O visor do caixa eletrônico cortou a escuridão como uma lâmina. 03h12. Faltavam exatamente 11 dias, 12 horas e 40 minutos para que o desaparecimento de Beatriz virasse óbito legal e entregasse a fortuna Alencar aos algozes certos. Lucas enfiou o cartão. A tela piscou vermelho: Conta bloqueada por ordem judicial.

Ele recuou para a sombra do terminal da rodoviária, o livro-caixa queimando contra as costelas sob a jaqueta fina. O volume que ele arrancara do hospital agora era uma agenda de datas de óbitos — execuções disfarçadas de mortes naturais. Na página de ontem, o nome de Beatriz aparecia não como vítima, mas como “mercadoria entregue”. Assinatura: Dr. Arnaldo.

O celular descartável vibrou no bolso. Lucas entrou no banheiro mais sujo do terminal, trancou a porta e enfiou os fones. O cheiro de amônia e mofo subiu pelas narinas enquanto ele apertava play na nota de voz resgatada do prontuário.

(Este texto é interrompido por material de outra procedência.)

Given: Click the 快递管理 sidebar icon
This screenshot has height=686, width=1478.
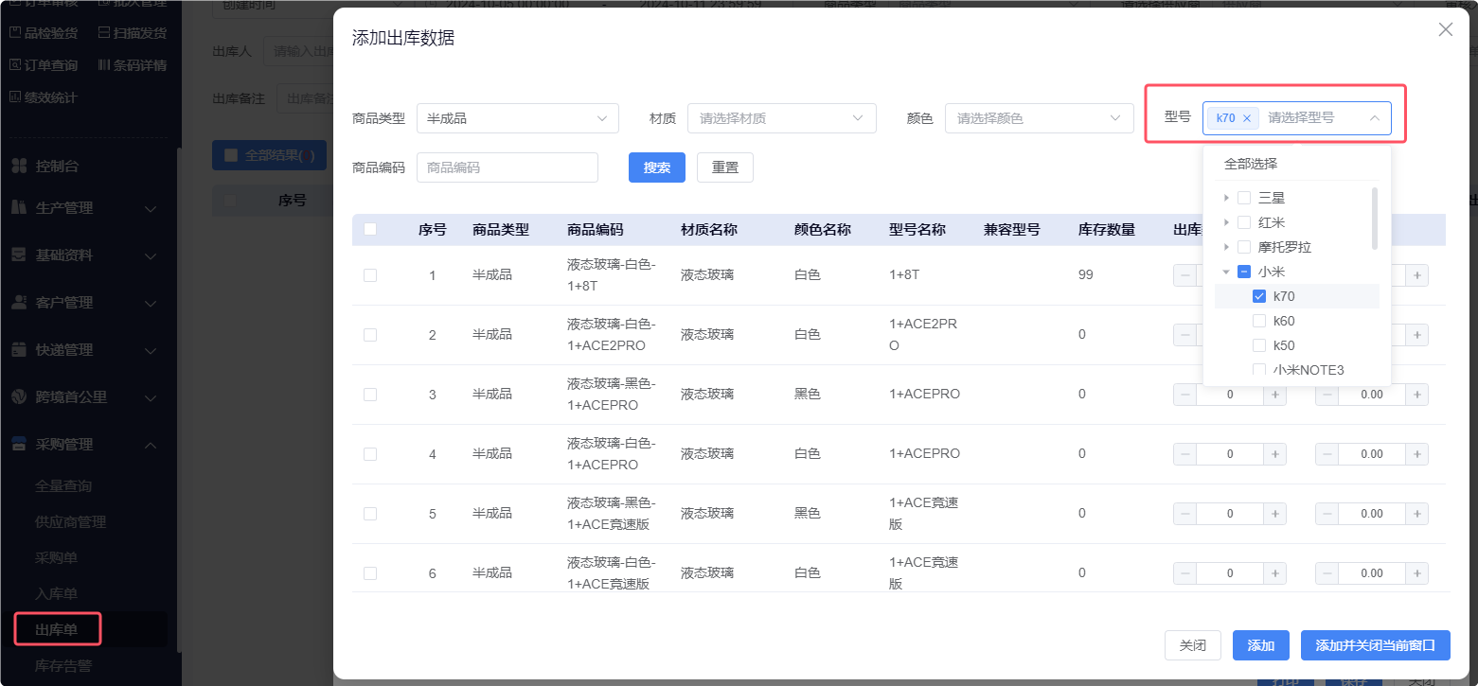Looking at the screenshot, I should [x=18, y=350].
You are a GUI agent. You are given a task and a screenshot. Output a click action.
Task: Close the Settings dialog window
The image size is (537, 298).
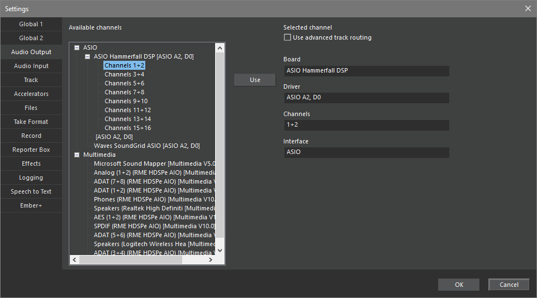(x=528, y=8)
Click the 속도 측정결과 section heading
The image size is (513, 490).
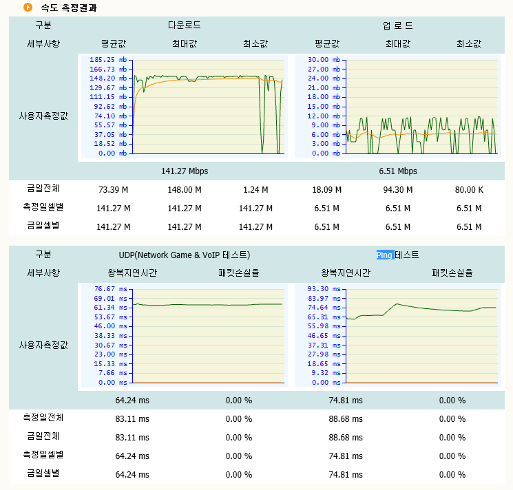(x=68, y=8)
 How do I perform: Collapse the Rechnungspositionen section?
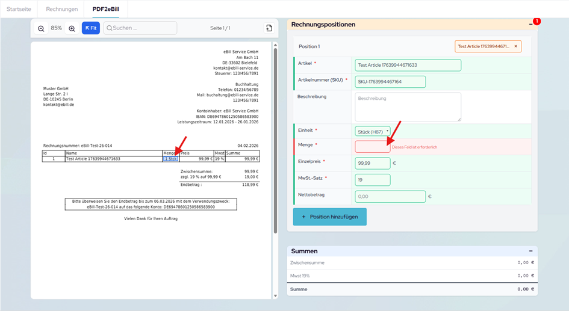530,25
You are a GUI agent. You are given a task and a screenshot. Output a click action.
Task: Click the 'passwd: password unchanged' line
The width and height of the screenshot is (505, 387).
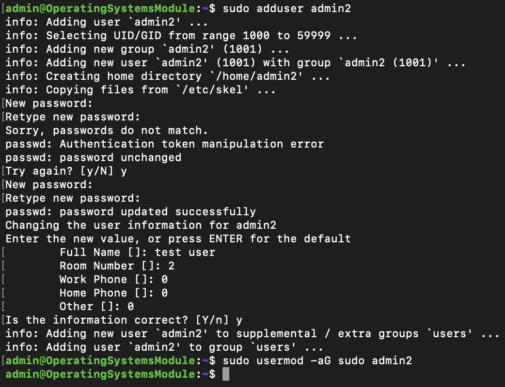click(93, 157)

A voz de Beatriz saiu rachada, sem o timbre perfeito que a família exibia em festas.

— Lucas, se você chegou até aqui, já sabe demais. Arnaldo não manda em nada. Eles têm os desvios dele de dez anos atrás, guardados em vídeo. Ele só dopou a seringa e assinou a transferência. Eu não fui sequestrada. Fui vendida. A família leiloou meu nome para cobrir o rombo que o livro-caixa prova. Queriam um fantasma limpo para um transplante de linhagem corporativa. O comprador paga em silêncio e em influência.

Lucas sentiu o estômago revirar. O hospital nunca fora esconderijo. Fora palco.

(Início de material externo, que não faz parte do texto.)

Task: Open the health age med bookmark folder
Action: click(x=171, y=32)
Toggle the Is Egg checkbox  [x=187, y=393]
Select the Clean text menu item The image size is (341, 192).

— Eles vão te oferecer o mesmo trato — continuou ela, a voz embargada por interferência. — Aceite e viva rico. Recuse e desapareça como eu. O livro-caixa é prova e sentença. Entregue para quem eu indiquei e talvez ainda reste tempo. Se não…

O áudio cortou seco. No mesmo instante, botas pesadas ecoaram no saguão externo. Segurança privada. Lucas arrancou os fones, guardou o celular e abriu a porta só o suficiente para ver dois homens de terno escuro varrendo o corredor com lanternas.

Ele saiu pela janela estreita dos fundos, caindo sobre o asfalto molhado. A jaqueta rasgou no prego enferrujado. Quando se levantou, o celular vibrou de novo. Brasão Alencar na tela. Mensagem do patriarca:

Jantar em família. Mansão. 20h em ponto. Sua presença é esperada para a liquidação dos bens.

Não era convite. Era intimação.

Lucas limpou a chuva do rosto e caminhou para a rua, o livro-caixa mais pesado que nunca. Sem dinheiro, sem aliados, com a família sabendo exatamente onde ele estava. A voz de Beatriz ainda ecoava na cabeça: vendida. Não sequestrada. Vendida pela própria gente.

A cada passo, o prazo apertava mais um parafuso. Às 20h ele entraria na cova dos leões, e o livro-caixa seria a única moeda que ainda podia comprar sua vida — ou selar sua execução.